Les Cendres d’Angela, ce sont les mémoires de Frank McCourt, un écrivain et professeur américain d’origine irlandaise, qui a vu son récit récompensé par le prix Pulitzer en 1997. C’est devenu au fil des années un véritable classique, une peinture sans concession de la vie dans l’Irlande du sud à l’époque d’une crise mondiale. Car oui, si la quatrième de couverture promet des mémoires « drôles », et « tendres », on ne peut pas dire que cette enfance irlandaise ait été insouciante, ou même heureuse. Le récit de Frank McCourt est même souvent franchement triste. Penchons-nous un peu sur son histoire.
Frank est né en 1930 à Brooklyn. Au moment de sa conception, ses parents n’étaient pas mariés, et n’étaient pas en Amérique depuis très longtemps. Son arrivée a précipité leur union, et en quelques années, plusieurs frères et soeurs lui sont venus. Mais comme le dit Frank McCourt dès le tout premier paragraphe : la vie new-yorkaise ne fut qu’une parenthèse pour les époux McCourt, et la mort vient lui ôter sa petite soeur dès sa petite enfance. Terrible déclencheur du retour en Irlande, ce décès n’est malheureusement pas le dernier qui afflige la famille McCourt, et au fil du récit, dès qu’une nouvelle mort s’annonce, le lecteur ne peut retenir un « oh non… pas encore » complètement déprimé. Terrible de se dire que tout est vrai : Angela, la mère de Frank, qui donne son nom au récit, a vécu des moments vraiment difficiles, et c’est un euphémisme !

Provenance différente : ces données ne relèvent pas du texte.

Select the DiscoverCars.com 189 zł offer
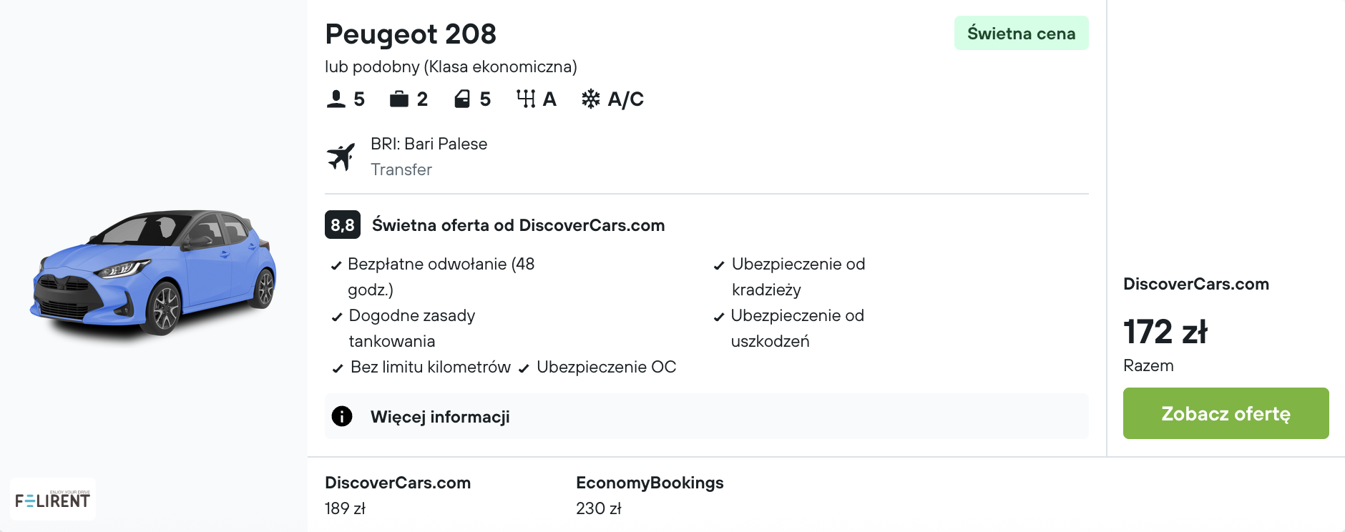The image size is (1345, 532). 398,495
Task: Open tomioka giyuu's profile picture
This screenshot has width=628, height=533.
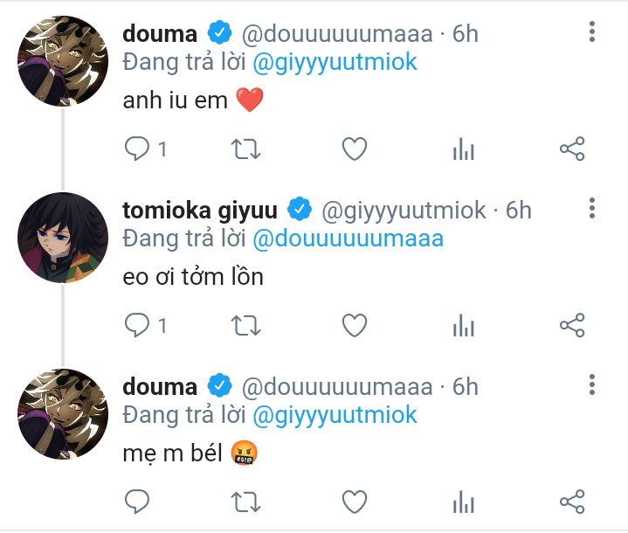Action: pyautogui.click(x=63, y=238)
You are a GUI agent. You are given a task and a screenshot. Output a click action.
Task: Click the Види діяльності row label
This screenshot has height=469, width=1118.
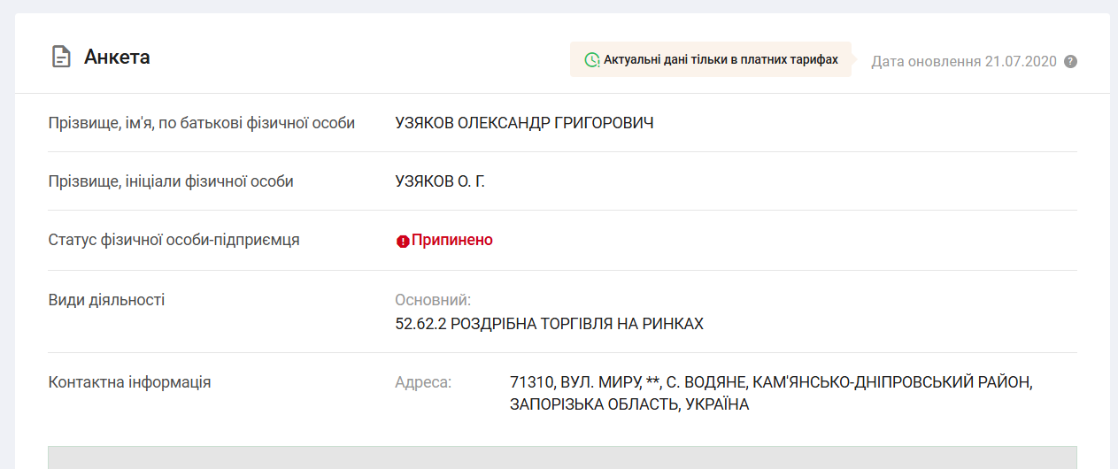tap(106, 300)
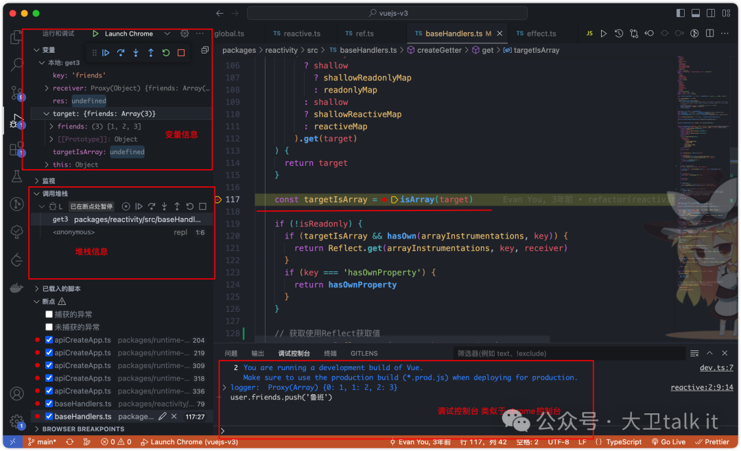Screen dimensions: 741x451
Task: Enable the 捕获的异常 breakpoint checkbox
Action: pos(49,315)
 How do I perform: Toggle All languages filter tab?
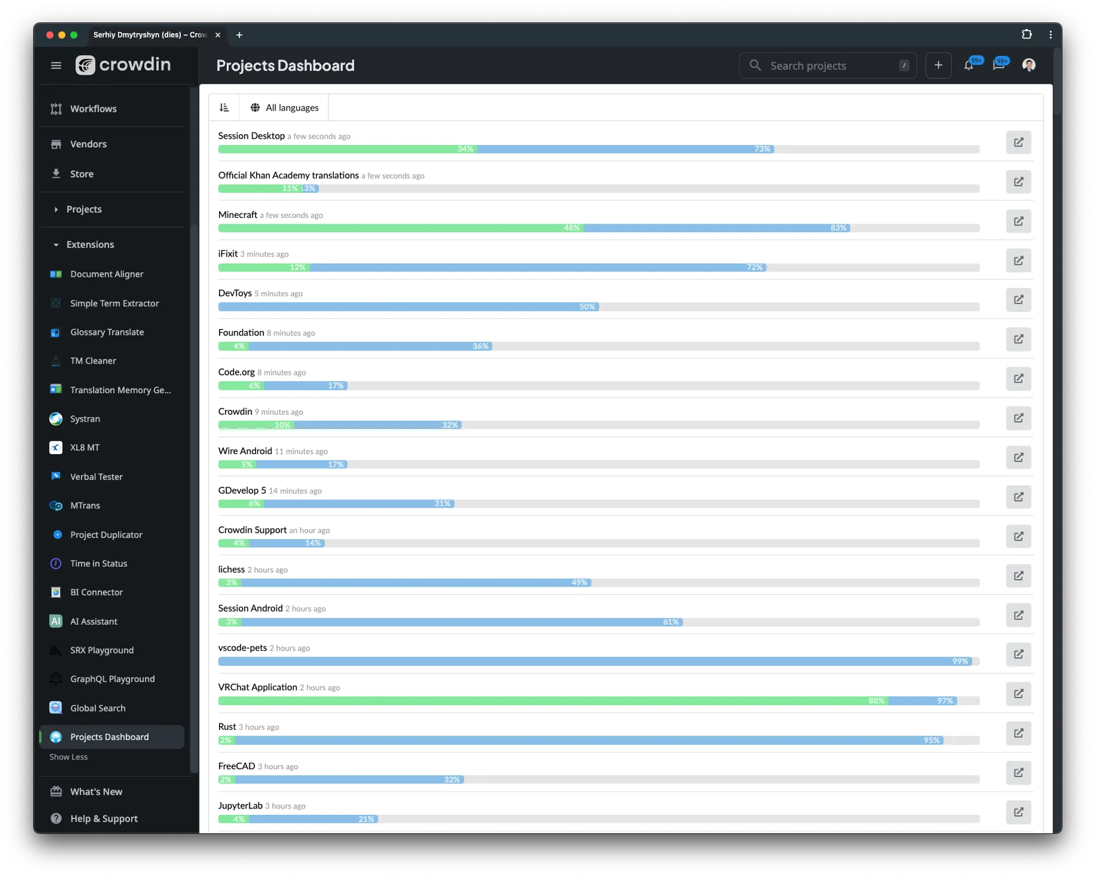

Les époux McCourt n’auraient pas dû retourner en Irlande. Si la crise frappait alors de plein fouet les États-Unis, c’était pire au vieux pays. Frank grandit dès lors de taudis en taudis, qu’il brosse avec des descriptions précises et douloureuses : le lit infesté de puces qu’il partage avec sa fratrie, l’âtre qu’on peine à entretenir faute de charbon, les vieux paletots en guise de couverture, et les toilettes communes immondes qu’il faut partager avec toute la ruelle… La faim, le froid et l’humidité sont des éléments récurrents de son enfance : nombreuses sont les fois où c’est la mendicité ou le vol qui leur permet de manger un peu de pain et de thé, où ce sont les virées le long du chemin de fer pour ramasser du charbon tombé des trains qui leur assurent un peu de chaleur. Car, pour leur grand malheur, le père McCourt est un ivrogne invétéré. Irlandais du nord exilé au sud, où il ne rencontre que mépris, il peine à trouver (puis à garder) un emploi stable, et dès qu’il touche le chômage, il le boit. Triste tableau qu’Angela, écumant les bars à la recherche de son mari, espérant pouvoir préserver quelques pièces pour pouvoir nourrir ses enfants…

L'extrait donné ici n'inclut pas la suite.